Solarion selbst wollte sich gestern zu all dem nicht äußern. Der Sprecher ließ auch offen, ob im Rahmen der Sanierung Änderungen der Eigentümerstruktur geplant sind. Unter dem Schutzschirmverfahren ist das auch gegen den Willen der bisherigen Anteilseigner möglich.

Firmenchef Karsten Otte sagte, man habe sich ganz bewusst entschieden, von dem erst vor einem Jahr eingeführten Schutzschirmverfahren Gebrauch zu machen, "um die Solarion AG im Rahmen der Eigenverwaltung für die Zukunft neu aufzustellen und den Weg der Sanierung rasch und konsequent umzusetzen." Anders als bei einer Regel-Insolvenz hat Otte, der auch selbst am Unternehmen beteiligt ist, weiter das Sagen und bekommt keinen Insolvenzverwalter vorgesetzt.
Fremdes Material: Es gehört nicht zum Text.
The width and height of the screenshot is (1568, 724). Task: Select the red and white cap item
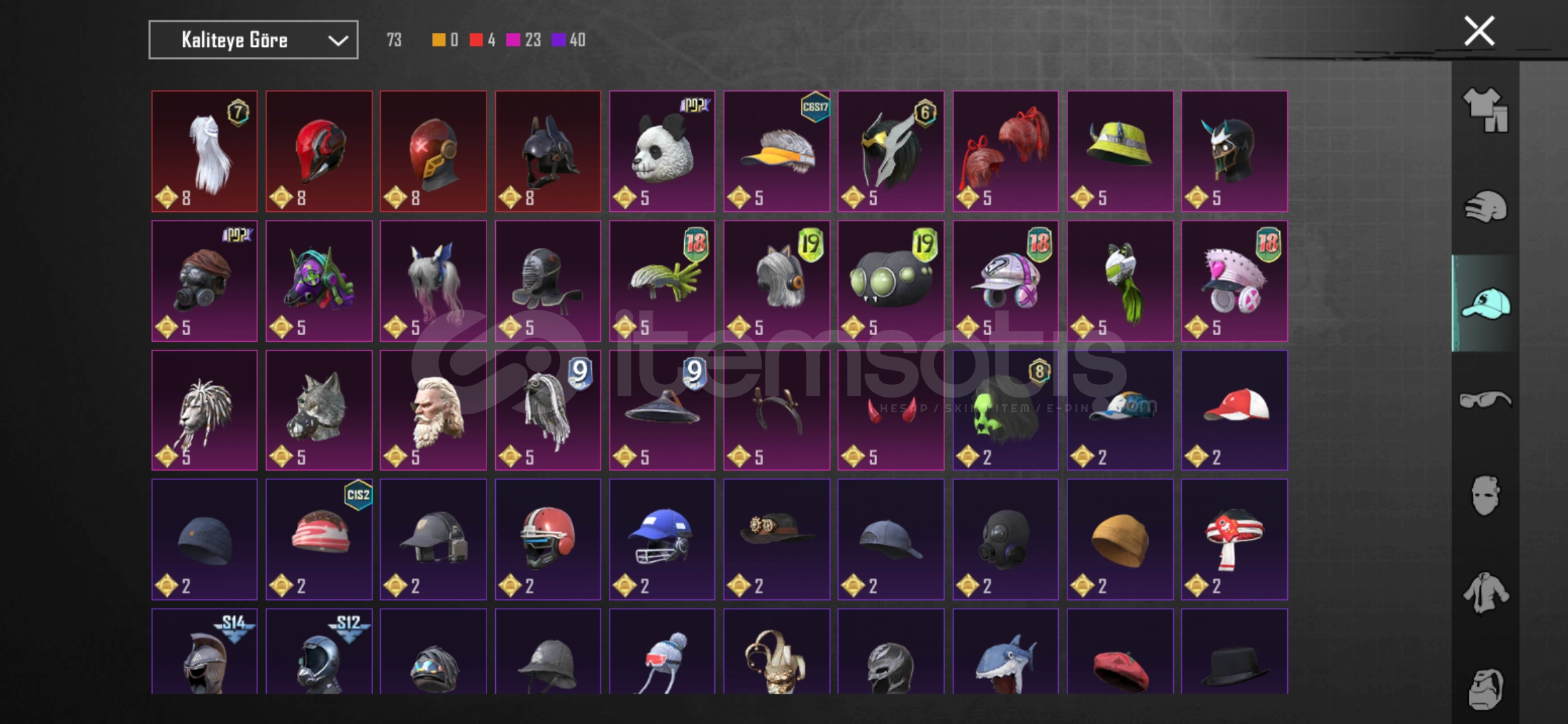(1234, 410)
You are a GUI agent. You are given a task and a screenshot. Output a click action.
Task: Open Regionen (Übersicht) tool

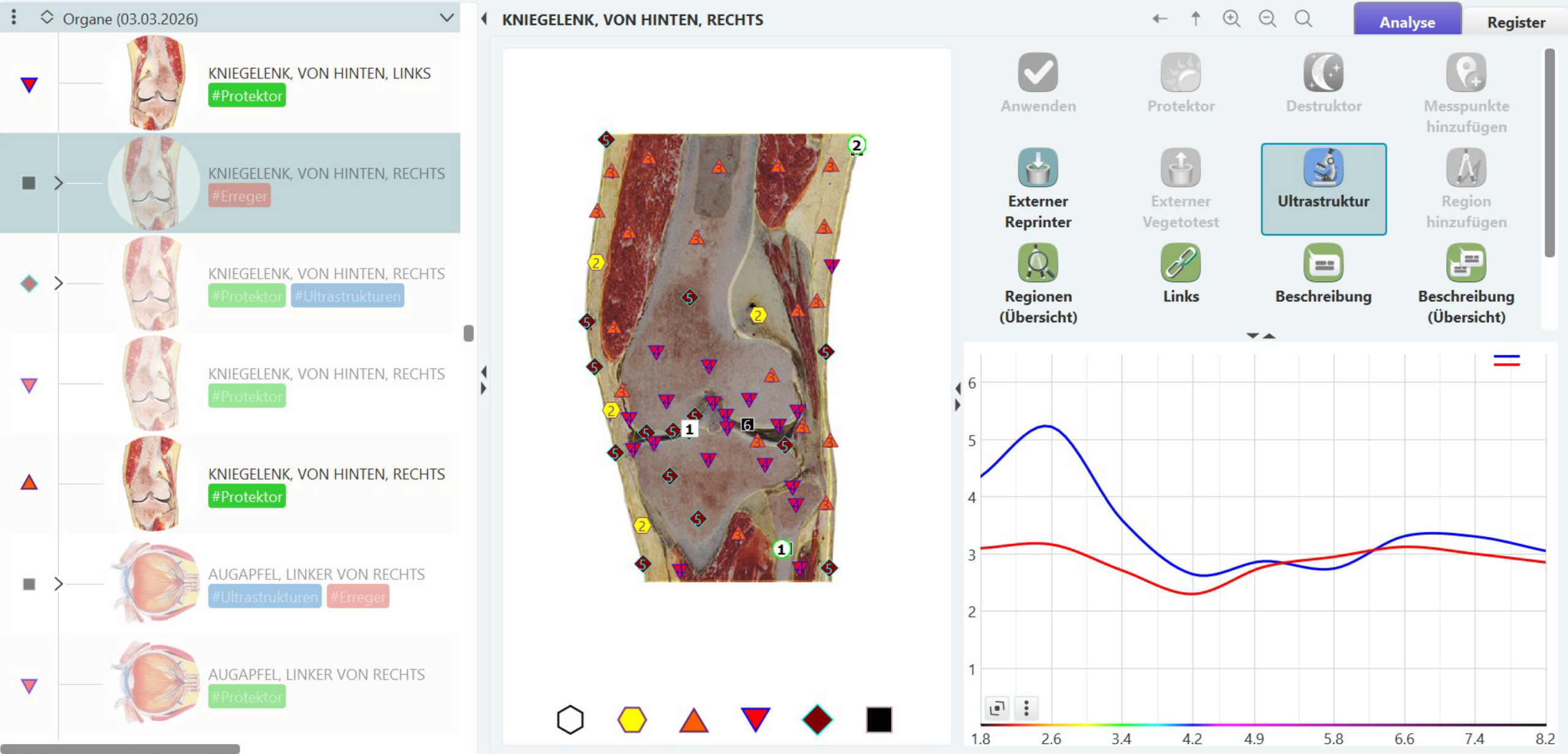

Dasselbe Verfahren hatte 2012 bereits Solarwatt aus Dresden genutzt. Auch dort gab es Probleme in der Eignerstruktur: BMW-Erbe Stefan Quandt wollte die Mehrheit übernehmen. Als die anderen Aktionäre das ablehnten, flüchtete Solarwatt unter den Schutzschirm - und Quandt übernahm Solarwatt komplett.

Solarion war im Jahr 2000 als Ausgründung aus dem Leipziger Leibnitz-Institut für Oberflächenmodifizierung entstanden und hat das Verfahren, biegsame Solarzellen herzustellen, zur Marktreife entwickelt. 2002 ging in Leipzig-Liebertwolkwitz die erste Pilotanlage für die Produktion in Betrieb, 2012 folgte dann - dank der Hilfe aus Taiwan - der Start der Serienproduktion in Zwenkau. Noch sei man dabei, die Produktion hochzufahren, sagte Sprecher Nitzsche. "Wir machen ja ein völlig neues Produkt und müssen die Märkte erst erschließen. Wir haben aber schon eine große Nachfrage."

Am Geschäftskonzept wollen man daher auch in der jetzt gestarteten Neustrukturierung nichts ändern, versicherte Nitzsche. Mit den Produkten sehe man sich bestens aufgestellt, um langfristig erfolgreich zu sein. Ein Gesundschrumpfen sei definitiv nicht geplant. Im Gegenteil: "Wir wollen und müssen wachsen und werden auch zukünftig expandieren."